[whatwg] base64 entities

Thu Aug 26 15:45:45 PDT 2010

On Wed, Aug 25, 2010 at 6:37 PM, Boris Zbarsky <bzbarsky at mit.edu> wrote:
> On 8/25/10 7:41 PM, Adam Barth wrote:
>> 2) Decoding base64 results in binary data.  We'll need to convert that
>> data to characters in order to deal with it in the DOM.  We use always
>> use UTF8 for that transformation, regardless of the document's
>> encoding.
>
> Note that this issue means that using atob or btoa for dealing with this is
> a huge pain if non-ASCII chars are involved, since those take and return
> byte arrays masquerading as JS strings, not actual Unicode strings.

I'm slightly confused how that works.  How do you represent arbitrary
binary data as characters?  Another option is to provide a base64
encoder/decoder that uses UTF8 to encode/decode the binary.

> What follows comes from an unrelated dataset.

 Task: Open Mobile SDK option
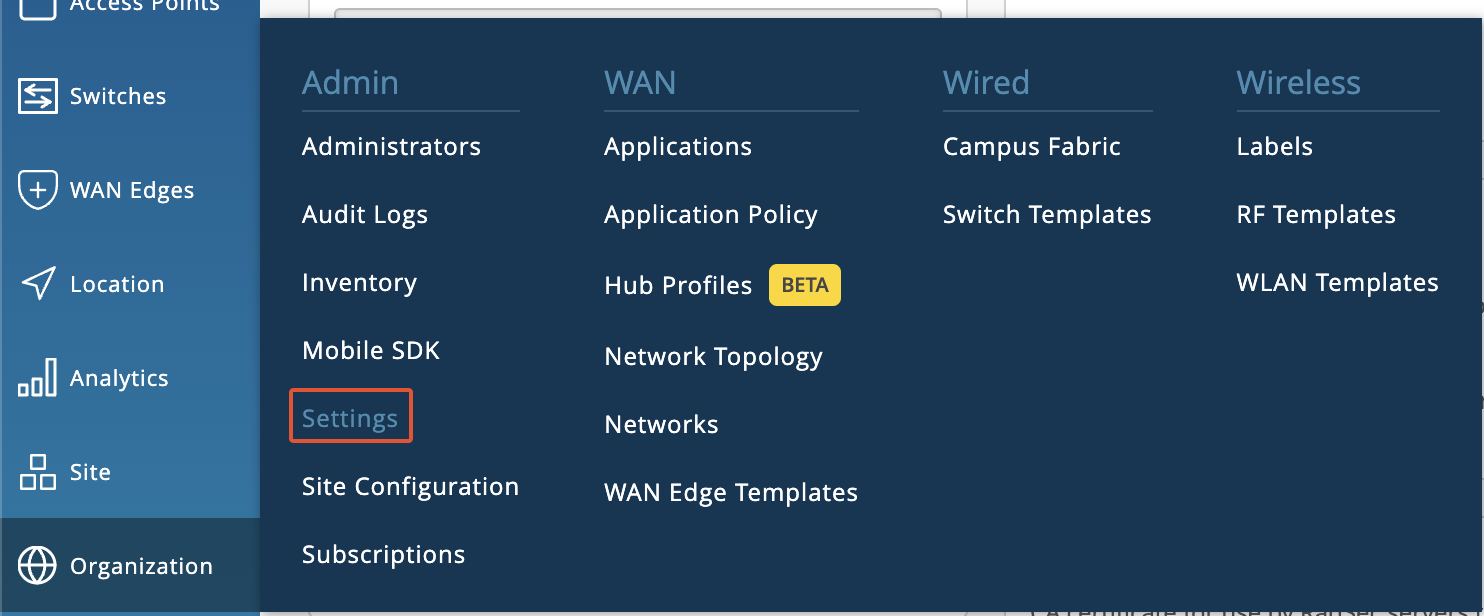(371, 351)
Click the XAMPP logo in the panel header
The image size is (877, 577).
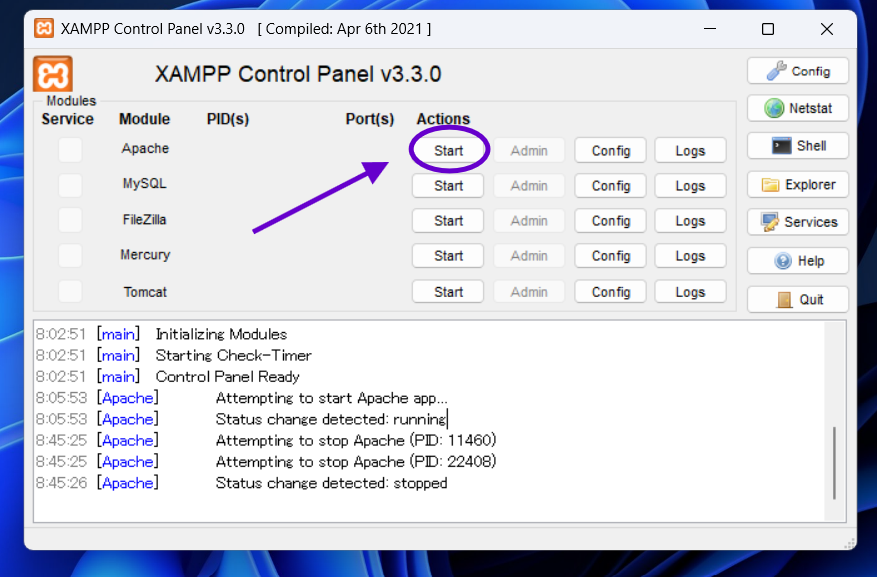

On Thu, Aug 26, 2010 at 1:38 AM, Martin Janecke <whatwg.org at kaor.in> wrote:
> Is it necessary to consider compatibility issues here? In HTML4 this
> seems to have been valid code (-> http://validator.w3.org/check):

It's always necessary to consider compatibility.  Perhaps one of our
friends with the ability to grep the web would be kind enough to tell
us how common &% followed by base64 characters followed by ; is.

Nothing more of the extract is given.